Saya pun bertanya kepada awak perjalanan, apakah aman untuk memotret dengan jarak sedemikian dekat. Lantaran kawanan singa semakin mendekati, kendaraan kami beringsut guna memberi jarak aman untuk memotret.

Ternyata spot yang kami kunjungi adalah kawasan mata air, tempat berkumpulnya binatang liar yang setiap saat datang dan pergi untuk minum. Ada sekawanan singa yang bermalas-malasan di pinggir kolam, sementara rusa cantik berkejaran, dan jerapah bersama anak-anaknya turun minum.

“Serengeti tak ternilai harganya. Sungguh penting untuk bisa dinikmati cucu dan buyut kita sebagai pengingat seperti apa dunia ini sebelumnya.”

Tampak juga badak yang dengan tenangnya berjalan sendiri, seolah tidak ingin diusik saat menikmati segarnya air. Di punggungnya, burung-burung hinggap dan berceloteh. Hari itu saya menjadi saksi kehidupan alam liar yang harmonis. Ketika perjalanan keluar dari Kawah Ngorongoro, saya sempat menyaksikan cheetah si pelari tercepat yang diam-diam memperhatikan kami dari balik ilalang.

Kampung ole dorop, sebuah permukiman tua suku Maasai, menjadi tempat kami singgah untuk berdiskusi dan mempelajari kebudayaan dan tatanan hidup mereka. Kami disambut tarian legendaris suku Maasai dengan lompatan- lompatan tinggi. Busana para perempuannya memiliki kekayaan warna. Setelah berbincang dengan warga, saya baru tahu bahwa mereka memiliki budaya poligami. Lelaki yang memiliki banyak sapi akan memiliki istri yang banyak pula. Lelaki dianggap kaya raya jika memiliki banyak sapi. Para istri dan anak-anaknya dikumpulkan dalam satu perkampungan keluarga. Setiap istri dibuatkan satu rumah. Pasalnya, di sini ada anggapan bahwa seorang lelaki dianggap kaya apabila bisa memiliki puluhan istri sekaligus. Bukan suatu hal garib di Ole Dorop, apabila satu keluarga bisa membentuk sebuah perkampungan yang memiliki hubungan darah.

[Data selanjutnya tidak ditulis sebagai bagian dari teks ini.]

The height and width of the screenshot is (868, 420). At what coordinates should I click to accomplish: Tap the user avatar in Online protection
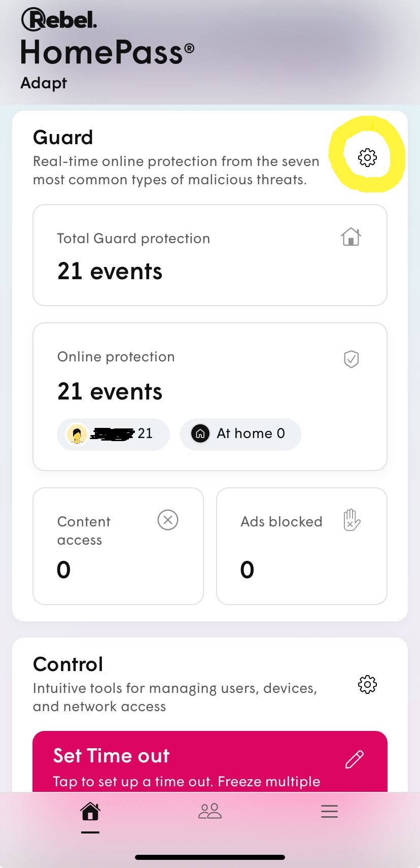[77, 434]
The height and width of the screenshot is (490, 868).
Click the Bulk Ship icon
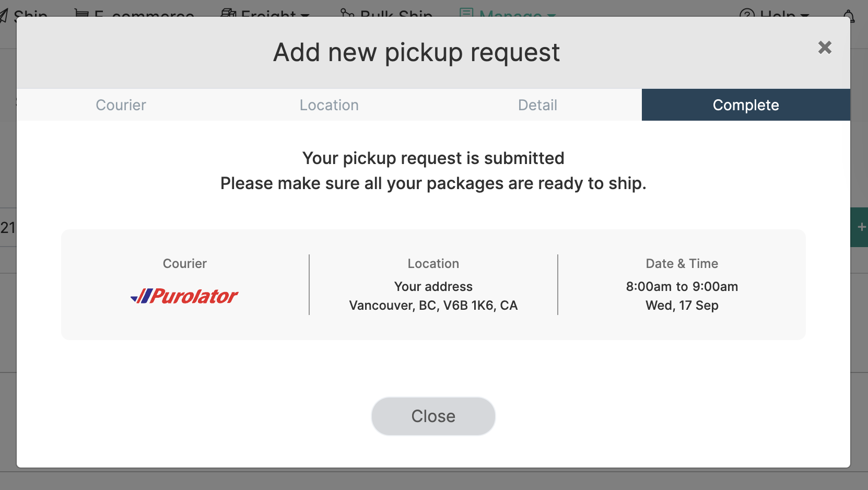click(348, 13)
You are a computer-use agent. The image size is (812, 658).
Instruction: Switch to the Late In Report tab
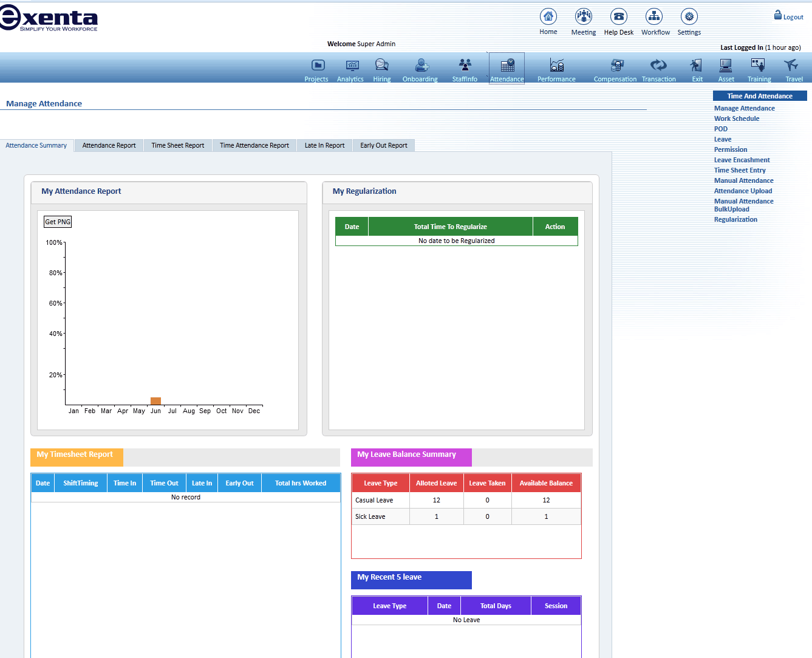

Dalam budaya suku Maasai seorang anak lelaki akan dinobatkan menjadi prajurit Maasai setelah melewati upacara inisiasi. Dalam upacara itu digelar dengan mengurbankan seekor kambing dengan cara menyembelihnya tepat di nadi di lehernya. Darah kambing itu ditampung dalam mangkuk, lalu diminum segera oleh anak lelaki yang akan dinobatkan menjadi prajurit Maasai.

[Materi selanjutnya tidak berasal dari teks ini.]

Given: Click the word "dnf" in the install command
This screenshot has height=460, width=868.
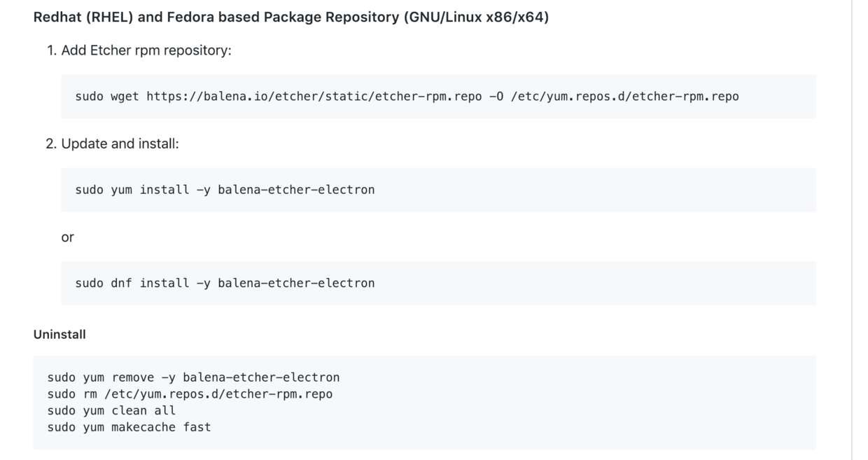Looking at the screenshot, I should click(x=121, y=284).
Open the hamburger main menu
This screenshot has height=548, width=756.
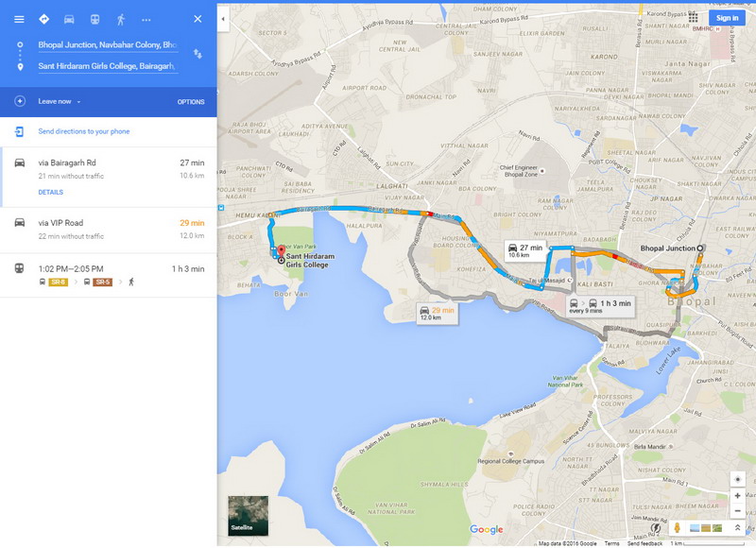click(19, 19)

akhirnya, saya berjejak di Taman Nasional Serengeti. Kawasan lestari ini merupakan warisan budaya dunia yang diakui oleh Persatuan Bangsa-Bangsa karena ekosistemnya termasuk yang tertua di dunia. Kawasan lestari ini resmi dibuka pada 1951.

Berbeda dengan wajah Ngorongoro yang berbukit-bukit, Serengeti merupakan dataran sabana nan luas dengan batu batu granit yang besar tempat berkumpulnya hewan liar seperti wildebeest, cheetah, singa, leopard, jerapah,  hingga kerbau liar.  Perkemahan kami berada di tengah-tengah konsentrasi peredaran hewan liar.

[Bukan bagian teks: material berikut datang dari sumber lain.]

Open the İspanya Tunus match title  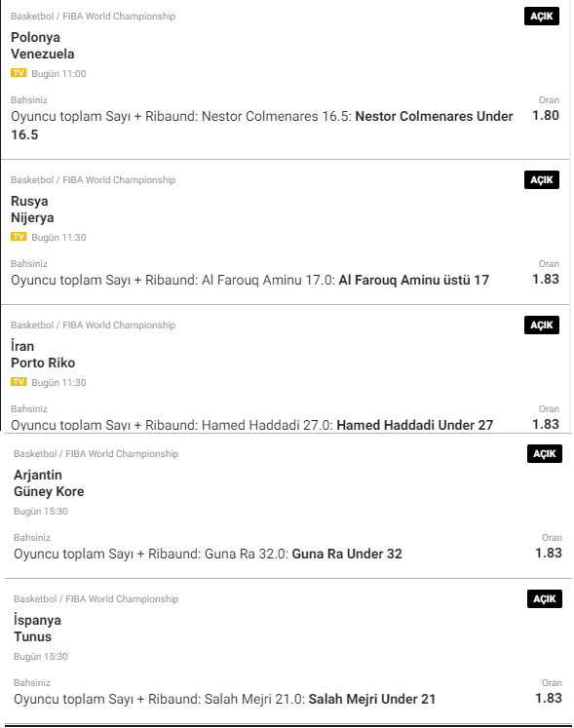38,629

Auman singa terdengar menggelegar bersahutan pada setiap malam. Demi alasan keamanan, ketika hari mulai gelap, kami dilarang untuk keluar tenda. Saya juga khawatir apabila satwa-satwa buas itu berkeliaran di seputar perkemahan. 

Di taman nasional ini saya mengenal berbagai puspa dan satwa, yang tak dijumpai di Tanah Air. Saya berharap kawasan ini meletupkan kesadaran untuk menjaga kelestarian alam. Keseimbangan ekosistem, saya pikir, bagian tak terpisahkan dari kehidupan manusia dan planet ini.

Jane Goodall, seorang ahli primata kawakan yang pernah singgah ke taman nasional ini sekitar enam dekade silam, pernah berkata kepada seorang jurnalis National Geographic. “Serengeti tak ternilai harganya,” ujarnya. “Sungguh penting untuk bisa dinikmati cucu dan buyut kita sebagai pengingat seperti apa dunia ini sebelumnya.”